Todos los años por estas fechas me arrepiento de no haber aporcado los cardos para que el tallo se mantuviera tierno y blanco y ahora nos los pudiésemos comer. Es un corro que sale contumaz fuera del huerto, cerca ya de los castaños, de alguna vez que alguien plantó allí unos caballones y los tronchos tuberosos fueron colonizando el subsuelo. También salen, junto a los plantones de arbolillo que regamos con frecuencia, matas de borrajas y de acelgas coloradas. Es la parte de la despensa que nadie cultiva, frutos asilvestrados del invierno que amargan de tanto resistir. 
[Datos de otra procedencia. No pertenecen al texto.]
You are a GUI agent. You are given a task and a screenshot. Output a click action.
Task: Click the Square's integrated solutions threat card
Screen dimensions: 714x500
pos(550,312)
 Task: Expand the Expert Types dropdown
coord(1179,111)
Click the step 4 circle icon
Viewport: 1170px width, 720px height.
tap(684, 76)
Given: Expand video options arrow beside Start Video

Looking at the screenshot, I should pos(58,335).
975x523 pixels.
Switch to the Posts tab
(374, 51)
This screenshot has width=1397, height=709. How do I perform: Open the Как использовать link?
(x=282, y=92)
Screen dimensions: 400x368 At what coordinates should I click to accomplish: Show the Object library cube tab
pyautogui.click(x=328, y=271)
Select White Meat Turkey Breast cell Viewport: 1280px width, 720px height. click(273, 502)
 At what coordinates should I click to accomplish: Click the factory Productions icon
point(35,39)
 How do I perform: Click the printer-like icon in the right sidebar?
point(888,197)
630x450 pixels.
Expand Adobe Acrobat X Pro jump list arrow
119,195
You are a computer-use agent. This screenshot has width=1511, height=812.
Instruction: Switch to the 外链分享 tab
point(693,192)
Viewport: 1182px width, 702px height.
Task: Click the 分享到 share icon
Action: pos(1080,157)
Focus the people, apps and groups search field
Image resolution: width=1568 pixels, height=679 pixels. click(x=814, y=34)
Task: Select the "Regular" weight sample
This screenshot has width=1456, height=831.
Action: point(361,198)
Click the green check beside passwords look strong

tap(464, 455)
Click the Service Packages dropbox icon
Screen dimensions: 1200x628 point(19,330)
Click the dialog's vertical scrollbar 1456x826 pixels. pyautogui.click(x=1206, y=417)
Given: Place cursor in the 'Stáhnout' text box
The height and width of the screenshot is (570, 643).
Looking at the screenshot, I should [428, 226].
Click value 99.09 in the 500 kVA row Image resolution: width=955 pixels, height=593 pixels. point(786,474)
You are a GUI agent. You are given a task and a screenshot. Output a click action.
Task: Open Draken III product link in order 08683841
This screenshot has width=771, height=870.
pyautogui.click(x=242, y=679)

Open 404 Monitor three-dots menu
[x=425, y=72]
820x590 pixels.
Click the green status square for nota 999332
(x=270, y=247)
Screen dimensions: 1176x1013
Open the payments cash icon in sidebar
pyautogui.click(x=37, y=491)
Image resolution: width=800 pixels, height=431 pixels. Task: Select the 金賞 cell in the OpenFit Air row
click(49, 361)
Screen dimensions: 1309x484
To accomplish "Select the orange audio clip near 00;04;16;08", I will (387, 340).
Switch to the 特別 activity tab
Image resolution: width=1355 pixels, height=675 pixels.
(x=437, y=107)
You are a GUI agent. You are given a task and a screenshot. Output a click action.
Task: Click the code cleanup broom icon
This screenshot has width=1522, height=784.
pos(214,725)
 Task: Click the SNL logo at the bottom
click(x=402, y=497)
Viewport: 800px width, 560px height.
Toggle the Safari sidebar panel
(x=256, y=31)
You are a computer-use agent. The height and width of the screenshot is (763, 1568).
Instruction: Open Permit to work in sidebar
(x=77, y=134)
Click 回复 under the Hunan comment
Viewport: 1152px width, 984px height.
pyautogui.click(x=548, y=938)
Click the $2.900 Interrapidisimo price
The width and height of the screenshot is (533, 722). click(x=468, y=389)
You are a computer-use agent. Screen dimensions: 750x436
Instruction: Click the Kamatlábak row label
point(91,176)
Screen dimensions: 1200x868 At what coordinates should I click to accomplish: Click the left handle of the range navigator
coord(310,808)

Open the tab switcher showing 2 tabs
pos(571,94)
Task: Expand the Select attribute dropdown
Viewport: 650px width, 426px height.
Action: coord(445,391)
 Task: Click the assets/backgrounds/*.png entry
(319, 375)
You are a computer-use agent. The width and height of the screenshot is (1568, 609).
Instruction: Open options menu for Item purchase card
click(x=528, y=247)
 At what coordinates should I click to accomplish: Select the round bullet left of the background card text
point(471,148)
De cuando en cuando arranco unos pocos con la azada para que no se me descontrolen, pero a los cuatro días ya está formado el rosetón de las primeras hojas, verdes azuladas, con enveses blanquinosos y telarañentos. El fruto es una alcachofa basta, como una chirimoya con brácteas puntiagudas. Las flores están coronadas en flósculos violetas que sirven para cuajar el yogur, pero nosotros preferimos ver cómo destacan sobre un fondo de color ceniza. 

En tal día como hoy, Sánchez Cotán se habría bajado a la despensa del convento, entre muros frescos con respiraderos, a pintar el cardo místico donde lo habían apoyado para que le diese el aire frío de la madrugada. Arranco algunas pencas del interior que conservan ese blanco íntimo, esa ausencia de intemperie que es el color de los primeros deslumbramientos eróticos. Si permanecen en tierra, en seguida el aire las tiñe de verde, pero si las cortas y las guardas lejos de la luz les queda el blanco céreo nacarado de la primera muerte. Entre esos dos tonos de blanco, el inmaculado y el exangüe, hacía equilibrios el pintor Sánchez Cotán. Sus cardos dialogan sobre el sentido de la vida, ahí donde los ves.

En casa nunca se concibió una Nochebuena sin cardo y anguila. El cardo se prepara con salsa de almendras machacadas, y la anguila, cuya carne también tiene ese blanco perturbador, se pone al allipebre o con salsa verde. Nada más humilde que una culebra que se alimenta de fango y un cardo del que nadie se preocupa. Como menú de convento es perfecto. En los claustros no se consiente la glotonería pero se suele ser más permisivo con la acantofagia. Como pasa siempre con los frailes, todo lo que parece forraje para las bestias es en realidad bocatto di cardinale.